[Data items]
§ §
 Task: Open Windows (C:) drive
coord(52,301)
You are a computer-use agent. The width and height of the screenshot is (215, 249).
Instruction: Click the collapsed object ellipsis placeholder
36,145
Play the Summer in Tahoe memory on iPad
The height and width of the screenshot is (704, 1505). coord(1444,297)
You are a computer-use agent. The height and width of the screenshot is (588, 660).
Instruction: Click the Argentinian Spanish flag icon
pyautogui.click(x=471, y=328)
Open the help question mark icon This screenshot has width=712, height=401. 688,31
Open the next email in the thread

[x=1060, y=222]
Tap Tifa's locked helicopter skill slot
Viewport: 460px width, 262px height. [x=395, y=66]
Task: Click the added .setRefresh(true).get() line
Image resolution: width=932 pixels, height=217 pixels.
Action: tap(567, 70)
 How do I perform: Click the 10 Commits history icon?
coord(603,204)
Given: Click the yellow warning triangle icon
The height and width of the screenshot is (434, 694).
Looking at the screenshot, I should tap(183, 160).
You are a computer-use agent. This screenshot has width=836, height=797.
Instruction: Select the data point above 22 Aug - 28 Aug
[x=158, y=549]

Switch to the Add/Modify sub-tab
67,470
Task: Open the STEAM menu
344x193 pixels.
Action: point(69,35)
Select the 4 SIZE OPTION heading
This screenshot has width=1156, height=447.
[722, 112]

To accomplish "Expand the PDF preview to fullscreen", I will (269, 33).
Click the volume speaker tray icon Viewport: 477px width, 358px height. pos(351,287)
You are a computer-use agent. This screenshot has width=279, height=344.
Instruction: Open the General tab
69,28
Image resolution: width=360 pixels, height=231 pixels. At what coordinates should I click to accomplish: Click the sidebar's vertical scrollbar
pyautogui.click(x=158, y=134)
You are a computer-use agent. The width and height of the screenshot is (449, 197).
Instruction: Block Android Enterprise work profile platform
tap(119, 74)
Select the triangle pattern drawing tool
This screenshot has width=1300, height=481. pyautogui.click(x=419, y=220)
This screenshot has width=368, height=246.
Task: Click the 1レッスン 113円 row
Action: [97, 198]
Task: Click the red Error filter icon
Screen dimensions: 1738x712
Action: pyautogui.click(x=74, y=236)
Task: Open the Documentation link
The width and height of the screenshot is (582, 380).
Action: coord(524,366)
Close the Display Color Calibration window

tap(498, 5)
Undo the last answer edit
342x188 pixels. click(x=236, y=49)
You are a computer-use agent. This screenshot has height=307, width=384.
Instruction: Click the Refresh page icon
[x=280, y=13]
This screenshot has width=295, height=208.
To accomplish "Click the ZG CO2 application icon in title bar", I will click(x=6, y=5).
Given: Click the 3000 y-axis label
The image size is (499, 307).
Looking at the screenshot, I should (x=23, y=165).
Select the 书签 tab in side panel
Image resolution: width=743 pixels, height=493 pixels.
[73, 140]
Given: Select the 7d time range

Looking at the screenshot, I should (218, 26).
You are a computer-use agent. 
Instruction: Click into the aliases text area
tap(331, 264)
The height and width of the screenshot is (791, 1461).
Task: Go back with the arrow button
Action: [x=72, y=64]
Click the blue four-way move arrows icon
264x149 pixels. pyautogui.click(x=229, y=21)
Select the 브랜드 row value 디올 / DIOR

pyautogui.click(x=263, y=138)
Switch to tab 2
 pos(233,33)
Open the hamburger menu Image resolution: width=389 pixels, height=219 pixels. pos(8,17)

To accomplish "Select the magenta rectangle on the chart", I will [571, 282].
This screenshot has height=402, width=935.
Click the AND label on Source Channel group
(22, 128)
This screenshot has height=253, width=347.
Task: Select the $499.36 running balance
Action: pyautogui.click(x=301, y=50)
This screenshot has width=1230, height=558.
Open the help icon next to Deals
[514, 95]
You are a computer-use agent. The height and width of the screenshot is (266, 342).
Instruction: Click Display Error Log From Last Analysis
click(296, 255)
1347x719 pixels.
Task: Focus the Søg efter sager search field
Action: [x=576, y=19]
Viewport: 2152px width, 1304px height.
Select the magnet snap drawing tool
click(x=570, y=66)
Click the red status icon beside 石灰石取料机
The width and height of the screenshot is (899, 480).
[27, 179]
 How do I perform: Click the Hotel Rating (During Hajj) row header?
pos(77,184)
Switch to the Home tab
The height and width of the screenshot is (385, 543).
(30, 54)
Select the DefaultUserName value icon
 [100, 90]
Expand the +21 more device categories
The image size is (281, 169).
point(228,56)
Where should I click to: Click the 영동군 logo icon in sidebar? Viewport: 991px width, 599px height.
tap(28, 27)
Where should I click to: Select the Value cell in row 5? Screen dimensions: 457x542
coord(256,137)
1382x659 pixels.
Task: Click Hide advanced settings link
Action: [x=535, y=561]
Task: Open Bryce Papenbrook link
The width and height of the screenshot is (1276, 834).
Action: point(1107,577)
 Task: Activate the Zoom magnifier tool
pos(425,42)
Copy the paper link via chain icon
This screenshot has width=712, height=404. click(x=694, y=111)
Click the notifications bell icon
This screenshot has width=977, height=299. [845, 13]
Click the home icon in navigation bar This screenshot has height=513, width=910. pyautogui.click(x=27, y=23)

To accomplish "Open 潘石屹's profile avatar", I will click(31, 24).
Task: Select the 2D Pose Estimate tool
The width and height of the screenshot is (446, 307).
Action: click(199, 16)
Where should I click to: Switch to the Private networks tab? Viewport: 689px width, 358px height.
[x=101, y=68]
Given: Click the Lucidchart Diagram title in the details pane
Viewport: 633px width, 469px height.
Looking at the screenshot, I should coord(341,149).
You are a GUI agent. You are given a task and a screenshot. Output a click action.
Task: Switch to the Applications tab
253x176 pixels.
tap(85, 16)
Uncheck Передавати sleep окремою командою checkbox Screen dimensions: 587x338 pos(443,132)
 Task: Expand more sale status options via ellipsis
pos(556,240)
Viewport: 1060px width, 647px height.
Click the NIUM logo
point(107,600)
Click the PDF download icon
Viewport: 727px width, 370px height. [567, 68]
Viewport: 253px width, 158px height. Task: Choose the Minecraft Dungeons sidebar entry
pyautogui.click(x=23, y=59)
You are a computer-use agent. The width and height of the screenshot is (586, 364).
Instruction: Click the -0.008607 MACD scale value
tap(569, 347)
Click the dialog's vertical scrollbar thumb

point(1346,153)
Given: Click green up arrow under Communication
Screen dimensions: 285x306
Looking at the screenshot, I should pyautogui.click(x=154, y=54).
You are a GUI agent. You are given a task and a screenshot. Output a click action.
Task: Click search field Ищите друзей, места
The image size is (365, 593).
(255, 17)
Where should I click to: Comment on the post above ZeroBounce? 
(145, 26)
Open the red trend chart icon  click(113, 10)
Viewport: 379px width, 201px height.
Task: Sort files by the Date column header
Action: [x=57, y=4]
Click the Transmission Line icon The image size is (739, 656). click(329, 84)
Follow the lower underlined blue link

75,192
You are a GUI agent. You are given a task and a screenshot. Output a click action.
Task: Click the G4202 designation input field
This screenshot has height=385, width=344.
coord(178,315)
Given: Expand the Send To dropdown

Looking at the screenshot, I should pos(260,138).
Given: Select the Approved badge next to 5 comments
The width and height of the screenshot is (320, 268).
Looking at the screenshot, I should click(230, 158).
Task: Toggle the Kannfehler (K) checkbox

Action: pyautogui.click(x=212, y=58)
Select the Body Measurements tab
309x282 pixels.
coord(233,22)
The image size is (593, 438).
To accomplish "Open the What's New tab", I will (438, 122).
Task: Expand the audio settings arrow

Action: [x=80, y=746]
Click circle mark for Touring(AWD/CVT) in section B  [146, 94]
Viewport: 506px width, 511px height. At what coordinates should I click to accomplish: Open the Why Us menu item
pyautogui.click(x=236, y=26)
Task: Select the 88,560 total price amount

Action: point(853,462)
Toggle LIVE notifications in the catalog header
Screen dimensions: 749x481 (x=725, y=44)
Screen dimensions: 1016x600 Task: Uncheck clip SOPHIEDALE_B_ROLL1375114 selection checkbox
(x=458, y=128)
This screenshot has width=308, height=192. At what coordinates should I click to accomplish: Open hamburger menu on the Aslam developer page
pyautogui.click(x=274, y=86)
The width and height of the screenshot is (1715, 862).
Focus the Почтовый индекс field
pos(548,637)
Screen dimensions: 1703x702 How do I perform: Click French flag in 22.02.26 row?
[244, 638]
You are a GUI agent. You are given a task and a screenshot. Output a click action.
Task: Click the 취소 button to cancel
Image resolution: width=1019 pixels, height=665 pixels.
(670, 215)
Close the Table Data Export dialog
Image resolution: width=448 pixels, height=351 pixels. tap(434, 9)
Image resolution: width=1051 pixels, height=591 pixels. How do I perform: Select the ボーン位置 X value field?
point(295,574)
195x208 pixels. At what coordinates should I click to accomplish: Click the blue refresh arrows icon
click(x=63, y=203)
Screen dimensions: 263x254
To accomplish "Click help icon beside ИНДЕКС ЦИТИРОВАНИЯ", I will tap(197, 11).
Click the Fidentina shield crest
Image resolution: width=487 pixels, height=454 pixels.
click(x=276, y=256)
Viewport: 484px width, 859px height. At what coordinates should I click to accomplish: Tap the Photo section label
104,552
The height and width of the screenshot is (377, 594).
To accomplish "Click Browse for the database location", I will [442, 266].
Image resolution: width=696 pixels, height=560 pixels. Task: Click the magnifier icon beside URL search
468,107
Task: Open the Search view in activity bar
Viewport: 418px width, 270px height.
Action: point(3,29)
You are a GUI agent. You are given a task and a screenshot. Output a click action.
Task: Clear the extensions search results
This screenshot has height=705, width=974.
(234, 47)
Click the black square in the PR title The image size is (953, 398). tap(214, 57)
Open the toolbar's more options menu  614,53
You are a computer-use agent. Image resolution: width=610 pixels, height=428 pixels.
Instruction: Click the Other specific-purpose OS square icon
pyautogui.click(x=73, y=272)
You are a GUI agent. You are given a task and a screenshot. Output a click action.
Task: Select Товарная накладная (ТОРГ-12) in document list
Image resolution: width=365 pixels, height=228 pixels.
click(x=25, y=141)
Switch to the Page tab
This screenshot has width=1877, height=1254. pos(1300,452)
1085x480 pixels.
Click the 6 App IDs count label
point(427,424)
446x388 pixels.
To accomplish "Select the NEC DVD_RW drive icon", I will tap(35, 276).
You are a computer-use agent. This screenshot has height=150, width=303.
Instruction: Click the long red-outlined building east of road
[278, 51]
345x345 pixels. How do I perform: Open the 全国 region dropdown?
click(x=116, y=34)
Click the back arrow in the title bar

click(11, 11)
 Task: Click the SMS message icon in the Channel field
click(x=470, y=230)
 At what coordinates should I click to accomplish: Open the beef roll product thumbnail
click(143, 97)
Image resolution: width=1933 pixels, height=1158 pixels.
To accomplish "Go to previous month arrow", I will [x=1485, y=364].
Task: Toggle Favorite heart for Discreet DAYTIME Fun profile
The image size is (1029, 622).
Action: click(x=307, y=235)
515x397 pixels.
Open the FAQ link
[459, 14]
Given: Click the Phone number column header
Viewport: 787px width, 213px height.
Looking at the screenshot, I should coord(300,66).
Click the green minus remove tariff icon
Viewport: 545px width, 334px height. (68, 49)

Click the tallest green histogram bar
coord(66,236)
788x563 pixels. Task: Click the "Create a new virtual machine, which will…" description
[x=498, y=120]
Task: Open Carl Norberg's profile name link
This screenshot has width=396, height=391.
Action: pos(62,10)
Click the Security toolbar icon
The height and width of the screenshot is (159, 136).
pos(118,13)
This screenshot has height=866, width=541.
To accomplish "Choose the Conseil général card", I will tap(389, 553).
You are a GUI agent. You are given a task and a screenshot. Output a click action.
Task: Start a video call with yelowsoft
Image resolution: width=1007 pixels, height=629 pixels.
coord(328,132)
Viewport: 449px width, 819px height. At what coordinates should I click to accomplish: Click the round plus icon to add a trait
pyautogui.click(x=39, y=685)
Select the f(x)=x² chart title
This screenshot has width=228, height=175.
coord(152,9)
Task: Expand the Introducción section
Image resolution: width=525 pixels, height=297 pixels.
§ §
▶ Your objective
A line qualifies when it holds the word "mark"; report all qualifying lines from the records above.

▶ Answer to the problem
Open the help question mark icon This screenshot has width=712, height=401. 688,31
Click circle mark for Touring(AWD/CVT) in section B  [146, 94]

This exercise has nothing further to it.